An other possibility is:

mysql> system cat ./pbxt/tables
[table]
id=37
name=pbxt
location=./test
storage=disk
type=0
[table]
id=42
name=pbxt_memory_blob
location=./test
storage=heap
type=0

Playing around with the table I have NOT found a way to convert a PBXT MEMORY table back to a DISK table yet. Both did NOT work:

mysql> ALTER TABLE test ENGINE=PBXT;
mysql> ALTER TABLE test ENGINE=PBXT STORAGE DISK;

Memory usage of PBXT MEMORY tables

What first interested me with MEMORY tables was their actual memory consumption. MySQL MEMORY tables make fixed sized rows. So I was wondering how PBXT MEMORY table behave.

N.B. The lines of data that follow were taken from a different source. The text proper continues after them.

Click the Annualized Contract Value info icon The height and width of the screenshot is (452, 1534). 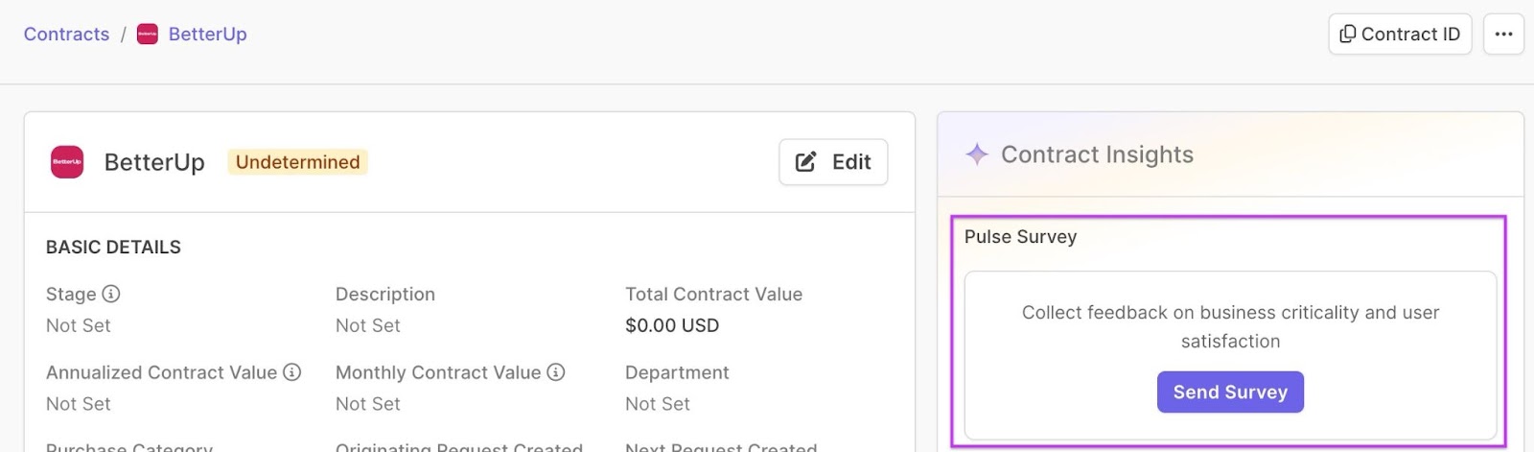coord(292,372)
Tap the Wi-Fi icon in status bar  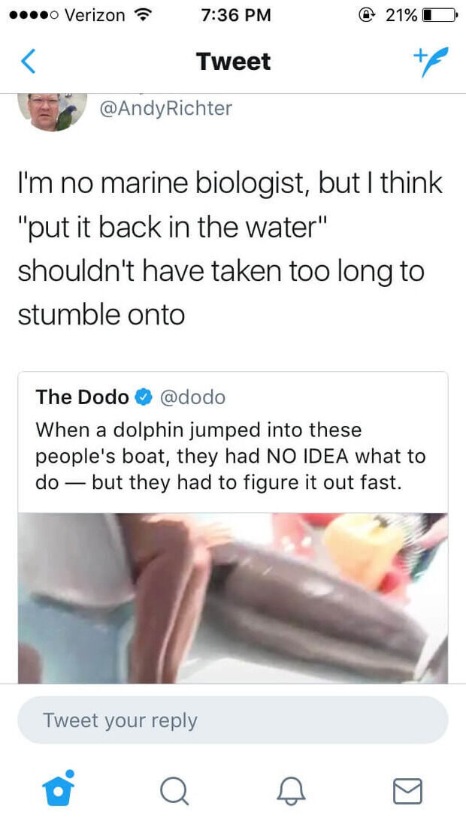point(141,15)
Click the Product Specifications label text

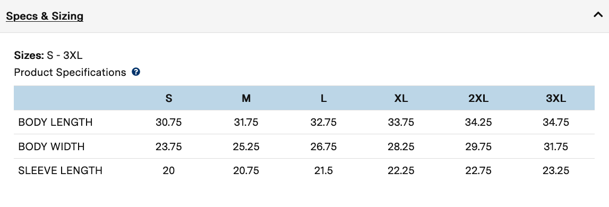(70, 73)
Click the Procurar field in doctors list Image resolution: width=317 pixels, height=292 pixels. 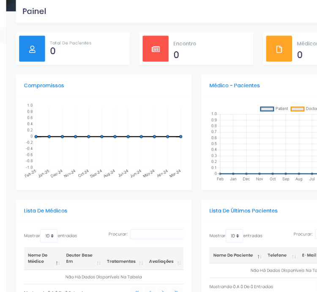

5 different tables with exactly the same content:

mysql> SHOW TABLE STATUS;
+------------------+--------+------------+---------+----------------+-------------+--------------+
| Name             | Engine | Row_format | Rows    | Avg_row_length | Data_length | Index_length |
+------------------+--------+------------+---------+----------------+-------------+--------------+
| memory           | MEMORY | Fixed      | 1048576 |             74 |    80069616 |      8549392 |
| pbxt             | PBXT   | Dynamic    | 1048576 |             88 |    92275712 |     12619776 |
| pbxt_memory      | PBXT   | Dynamic    | 1048576 |             88 |    92275712 |     12619776 |
| test             | MyISAM | Dynamic    | 1048576 |             20 |    20971520 |     10762240 |
| pbxt_memory_blob | PBXT   | Dynamic    | 1048576 |            527 |   552600576 |     12619776 |
+------------------+--------+------------+---------+----------------+-------------+--------------+

PBXT claims for its memory table to have a dynamic row format. But it seems that for a VARCHAR it allocates the full length: 88 byte (14-26 byte header + 4 byte INT UNSIGNED, 64 VARCHAR + 4 byte TIMESTAMP).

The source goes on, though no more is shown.